Der Islam ist mit 60% der Bevölkerung die größte Bevölkerungsgruppe in Malaysia. Moscheen dominieren die Skyline in allen Teilen des Landes, und der exotische und hypnotische Aufruf zum Gebet hallt fünfmal täglich durch die Nachbarschaft. Malaysias Sultane sollen die "Wächter des Islam" sein, die in neun von dreizehn Staaten als zeremonielle Leiter fungieren. Historisch gesehen ist der Islam von allen großen Religionen in Malaysia der jüngste nach seiner Einführung durch indische Händler im 12. Jahrhundert. Der hinduistische König Mudzaffar Shah I. verzichtete auf den Hinduismus und übernahm den sunnitischen Islam, wodurch Kedahs erstes Sultanat gegründet wurde.

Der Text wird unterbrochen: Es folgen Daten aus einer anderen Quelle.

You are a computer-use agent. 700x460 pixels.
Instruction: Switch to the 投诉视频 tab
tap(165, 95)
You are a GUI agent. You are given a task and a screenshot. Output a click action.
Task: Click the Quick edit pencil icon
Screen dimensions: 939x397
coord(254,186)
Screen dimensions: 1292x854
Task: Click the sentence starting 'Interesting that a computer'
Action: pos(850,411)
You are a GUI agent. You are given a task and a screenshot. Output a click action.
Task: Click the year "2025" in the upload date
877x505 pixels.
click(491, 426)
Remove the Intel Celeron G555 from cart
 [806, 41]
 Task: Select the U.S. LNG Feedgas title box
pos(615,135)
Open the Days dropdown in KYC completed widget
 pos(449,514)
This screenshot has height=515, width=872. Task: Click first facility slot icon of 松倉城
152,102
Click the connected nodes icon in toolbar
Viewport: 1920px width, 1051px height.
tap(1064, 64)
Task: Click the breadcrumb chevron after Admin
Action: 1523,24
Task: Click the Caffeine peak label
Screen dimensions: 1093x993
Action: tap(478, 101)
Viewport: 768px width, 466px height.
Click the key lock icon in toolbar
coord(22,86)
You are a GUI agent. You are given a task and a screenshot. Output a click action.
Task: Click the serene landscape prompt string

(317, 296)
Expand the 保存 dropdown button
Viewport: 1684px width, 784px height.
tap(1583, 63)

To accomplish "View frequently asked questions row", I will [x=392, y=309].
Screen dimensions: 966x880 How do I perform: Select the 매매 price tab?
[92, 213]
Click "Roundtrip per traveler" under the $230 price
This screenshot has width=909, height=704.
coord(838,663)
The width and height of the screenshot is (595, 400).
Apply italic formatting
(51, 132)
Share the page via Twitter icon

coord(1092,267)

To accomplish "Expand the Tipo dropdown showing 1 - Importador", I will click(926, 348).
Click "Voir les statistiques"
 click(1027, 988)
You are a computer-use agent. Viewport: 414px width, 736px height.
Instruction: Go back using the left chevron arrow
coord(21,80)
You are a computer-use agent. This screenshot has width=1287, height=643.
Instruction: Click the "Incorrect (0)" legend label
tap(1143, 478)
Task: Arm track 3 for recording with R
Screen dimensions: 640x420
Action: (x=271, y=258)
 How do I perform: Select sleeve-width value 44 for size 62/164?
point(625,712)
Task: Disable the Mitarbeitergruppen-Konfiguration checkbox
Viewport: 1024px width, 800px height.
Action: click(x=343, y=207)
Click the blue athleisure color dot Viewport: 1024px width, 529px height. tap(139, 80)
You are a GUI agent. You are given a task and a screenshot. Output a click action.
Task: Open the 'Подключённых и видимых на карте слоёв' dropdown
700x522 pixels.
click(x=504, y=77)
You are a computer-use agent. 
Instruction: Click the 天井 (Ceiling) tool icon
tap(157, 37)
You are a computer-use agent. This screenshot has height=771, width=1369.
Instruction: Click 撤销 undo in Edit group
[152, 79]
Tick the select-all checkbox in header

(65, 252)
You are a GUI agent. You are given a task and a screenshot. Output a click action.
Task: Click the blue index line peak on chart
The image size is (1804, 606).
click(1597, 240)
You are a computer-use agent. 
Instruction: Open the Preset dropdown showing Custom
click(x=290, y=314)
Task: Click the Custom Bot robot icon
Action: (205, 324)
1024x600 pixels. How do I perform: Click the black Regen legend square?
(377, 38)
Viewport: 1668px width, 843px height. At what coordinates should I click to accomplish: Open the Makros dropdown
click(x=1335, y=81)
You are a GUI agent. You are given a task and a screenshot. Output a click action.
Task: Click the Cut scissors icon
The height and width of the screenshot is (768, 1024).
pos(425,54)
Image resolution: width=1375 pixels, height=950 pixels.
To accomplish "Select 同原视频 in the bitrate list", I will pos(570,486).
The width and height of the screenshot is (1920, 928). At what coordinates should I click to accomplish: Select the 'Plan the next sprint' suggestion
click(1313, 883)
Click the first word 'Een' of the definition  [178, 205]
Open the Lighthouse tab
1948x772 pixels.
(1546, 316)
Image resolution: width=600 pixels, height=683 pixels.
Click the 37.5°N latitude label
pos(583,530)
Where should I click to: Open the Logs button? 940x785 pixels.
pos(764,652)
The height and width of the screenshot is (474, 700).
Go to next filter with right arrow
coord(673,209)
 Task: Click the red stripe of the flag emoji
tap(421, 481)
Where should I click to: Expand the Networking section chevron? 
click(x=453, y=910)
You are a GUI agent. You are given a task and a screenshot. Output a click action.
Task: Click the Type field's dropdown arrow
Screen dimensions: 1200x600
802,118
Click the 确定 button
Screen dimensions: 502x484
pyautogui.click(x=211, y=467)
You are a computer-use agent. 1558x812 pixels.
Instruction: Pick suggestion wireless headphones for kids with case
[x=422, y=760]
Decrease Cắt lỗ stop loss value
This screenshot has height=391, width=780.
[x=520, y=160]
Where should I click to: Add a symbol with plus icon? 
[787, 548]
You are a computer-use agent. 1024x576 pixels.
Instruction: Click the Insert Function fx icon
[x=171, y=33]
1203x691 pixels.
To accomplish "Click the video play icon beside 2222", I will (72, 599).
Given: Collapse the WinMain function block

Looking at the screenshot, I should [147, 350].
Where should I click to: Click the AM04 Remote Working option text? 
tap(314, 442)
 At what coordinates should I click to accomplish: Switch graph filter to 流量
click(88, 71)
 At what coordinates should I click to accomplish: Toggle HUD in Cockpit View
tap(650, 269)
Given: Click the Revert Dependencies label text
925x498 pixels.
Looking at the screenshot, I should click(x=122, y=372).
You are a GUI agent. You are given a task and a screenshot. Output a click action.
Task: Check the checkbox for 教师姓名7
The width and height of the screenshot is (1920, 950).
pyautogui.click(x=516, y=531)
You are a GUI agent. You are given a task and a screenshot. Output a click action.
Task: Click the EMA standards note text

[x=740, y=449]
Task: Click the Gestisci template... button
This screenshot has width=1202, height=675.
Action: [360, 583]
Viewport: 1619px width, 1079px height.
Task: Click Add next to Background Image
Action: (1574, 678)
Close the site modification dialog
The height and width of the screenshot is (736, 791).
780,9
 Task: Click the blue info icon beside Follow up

Der Islam trat später im 15. Jahrhundert unter dem Sultanat Malakka in ein goldenes Zeitalter ein und ist bis heute die Mehrheit.

Buddhismus

Malaysias zweitgrößte Religion reicht mehr als 2000 Jahre zurück und macht ungefähr 20% der heutigen Bevölkerung aus. Malaysische Chinesen bilden die Mehrheit, die Mahayana-Buddhismus praktizieren, mit einer Theravada-Minderheit von malaysischen Indern und Sri Lankern. Johor hat die größte Gemeinde und macht 30% der Bevölkerungszahl des Staates aus. Es wird allgemein angenommen, dass indische Händler im 3. Jahrhundert vor Christus den Buddhismus nach Malaysia gebracht haben. Die Religion ist seit 1500 Jahren in Malaysia präsent und blühte unter dem Sri Vijaya Reich. Zu den wichtigsten Tempeln gehören Kuala Lumpurs Thean Hou, Penangs Kek Lok Si und Peraks Sam Poh Tong.

Christentum

Das Christentum kam im 7. Jahrhundert von arabischen, persischen und türkischen Händlern nach Malaysia. Später führten die Portugiesen 1511 den Katholizismus ein, während die Holländer Ende des 17. Jahrhunderts den Protestantismus einführten. Britische Missionare verbreiteten 200 Jahre später das Christentum in Sabah und Sarawak. Insgesamt 24% der Sarawakianer identifizieren sich als Christen und sind damit Malaysias einziger christlicher Staat. Anglikanischer, methodistischer und römischer Katholizismus bilden die Hauptbezeichnungen in Malaysia. St. Paul's, eine ehemalige katholische portugiesische Kirche, ist zusammen mit der protestantischen niederländischen anglikanischen Christ Church in Melaka Malaysias beste Beispiele christlicher Architektur.

Hinduismus

Aus historischer Sicht spielten Inder in Malaysia einen bedeutenden Beitrag zur Religion. Frühe indische Händler brachten vor mehr als zwei Jahrtausenden Hinduismus und Buddhismus nach Malaysia und etwa 1400 Jahre später den Islam. Hinduismus und Buddhismus nahmen um das 13. Jahrhundert zu. Die Zahl der Hindus stieg während der britischen Kolonialzeit ab 200 Jahren wieder an. Tamilen mit Migrationshintergrund zogen nach Malaysia, um unter anderem auf Gummiplantagen zu arbeiten. Heute ist der Hinduismus die viertgrößte Religion in Malaysia mit den größten Gemeinden in Negeri Sembilan und Selangor. Eine Minderheit der indischen Sikhs lebt auch in Malaysia.

Heidentum und Animismus

Vor der Ankunft der Mainstream-Religion in Malaysia praktizierten die indigenen Stämme Sabah und Sarawak häufig Heidentum und Animismus. Die früheren Polytheisten betrachteten den Mount Kinabalu als die heilige Ruhestätte ihrer Vorfahren. Tiefer Aberglaube, Rituale und Opferopfer waren in vielen indigenen Gemeinschaften weit verbreitet, um die Geister zu besänftigen. Leider ist dies in Malaysia so gut wie ausgestorben, und britische Missionare konvertierten die animistischen Dörfer zum Christentum.